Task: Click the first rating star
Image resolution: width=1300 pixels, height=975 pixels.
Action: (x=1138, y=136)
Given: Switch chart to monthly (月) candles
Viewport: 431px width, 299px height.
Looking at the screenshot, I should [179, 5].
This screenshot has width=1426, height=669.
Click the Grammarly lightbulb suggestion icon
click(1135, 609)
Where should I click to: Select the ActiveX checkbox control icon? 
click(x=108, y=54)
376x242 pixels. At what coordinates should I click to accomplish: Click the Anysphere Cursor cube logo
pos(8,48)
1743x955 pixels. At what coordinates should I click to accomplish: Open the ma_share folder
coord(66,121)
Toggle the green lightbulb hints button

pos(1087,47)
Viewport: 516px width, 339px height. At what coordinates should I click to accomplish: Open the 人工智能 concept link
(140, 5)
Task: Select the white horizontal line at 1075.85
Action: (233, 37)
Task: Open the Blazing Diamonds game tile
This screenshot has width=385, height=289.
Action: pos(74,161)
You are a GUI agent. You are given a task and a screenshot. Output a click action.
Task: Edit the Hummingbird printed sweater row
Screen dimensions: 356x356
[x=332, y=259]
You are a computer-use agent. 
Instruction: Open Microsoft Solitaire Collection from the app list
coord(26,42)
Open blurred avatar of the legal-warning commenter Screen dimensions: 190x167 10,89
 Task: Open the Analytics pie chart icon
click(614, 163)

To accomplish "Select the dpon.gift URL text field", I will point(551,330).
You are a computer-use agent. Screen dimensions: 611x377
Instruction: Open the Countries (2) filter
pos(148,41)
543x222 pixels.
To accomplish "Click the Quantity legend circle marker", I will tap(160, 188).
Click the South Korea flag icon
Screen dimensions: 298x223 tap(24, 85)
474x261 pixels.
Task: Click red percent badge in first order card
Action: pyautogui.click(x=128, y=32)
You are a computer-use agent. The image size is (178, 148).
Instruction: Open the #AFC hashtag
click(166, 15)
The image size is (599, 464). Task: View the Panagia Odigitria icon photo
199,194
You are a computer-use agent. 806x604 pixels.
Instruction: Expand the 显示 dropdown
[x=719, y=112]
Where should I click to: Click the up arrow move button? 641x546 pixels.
——
WHAT IS NEEDED
Extract every item above and reproduce each one verbatim, keeping the original order and line breaks.

TASK SOLUTION
Task: Click the first rating star
Image resolution: width=1300 pixels, height=975 pixels.
Action: (x=1138, y=136)
Given: Switch chart to monthly (月) candles
Viewport: 431px width, 299px height.
Looking at the screenshot, I should [179, 5].
This screenshot has width=1426, height=669.
Click the Grammarly lightbulb suggestion icon
click(1135, 609)
Where should I click to: Select the ActiveX checkbox control icon? 
click(x=108, y=54)
376x242 pixels. At what coordinates should I click to accomplish: Click the Anysphere Cursor cube logo
pos(8,48)
1743x955 pixels. At what coordinates should I click to accomplish: Open the ma_share folder
coord(66,121)
Toggle the green lightbulb hints button

pos(1087,47)
Viewport: 516px width, 339px height. At what coordinates should I click to accomplish: Open the 人工智能 concept link
(140, 5)
Task: Select the white horizontal line at 1075.85
Action: (233, 37)
Task: Open the Blazing Diamonds game tile
This screenshot has width=385, height=289.
Action: pos(74,161)
You are a GUI agent. You are given a task and a screenshot. Output a click action.
Task: Edit the Hummingbird printed sweater row
Screen dimensions: 356x356
[x=332, y=259]
You are a computer-use agent. 
Instruction: Open Microsoft Solitaire Collection from the app list
coord(26,42)
Open blurred avatar of the legal-warning commenter Screen dimensions: 190x167 10,89
 Task: Open the Analytics pie chart icon
click(614, 163)

To accomplish "Select the dpon.gift URL text field", I will point(551,330).
You are a computer-use agent. Screen dimensions: 611x377
Instruction: Open the Countries (2) filter
pos(148,41)
543x222 pixels.
To accomplish "Click the Quantity legend circle marker", I will tap(160, 188).
Click the South Korea flag icon
Screen dimensions: 298x223 tap(24, 85)
474x261 pixels.
Task: Click red percent badge in first order card
Action: pyautogui.click(x=128, y=32)
You are a computer-use agent. The image size is (178, 148).
Instruction: Open the #AFC hashtag
click(166, 15)
The image size is (599, 464). Task: View the Panagia Odigitria icon photo
199,194
You are a computer-use agent. 806x604 pixels.
Instruction: Expand the 显示 dropdown
[x=719, y=112]
Where should I click to: Click the up arrow move button? 641x546 pixels.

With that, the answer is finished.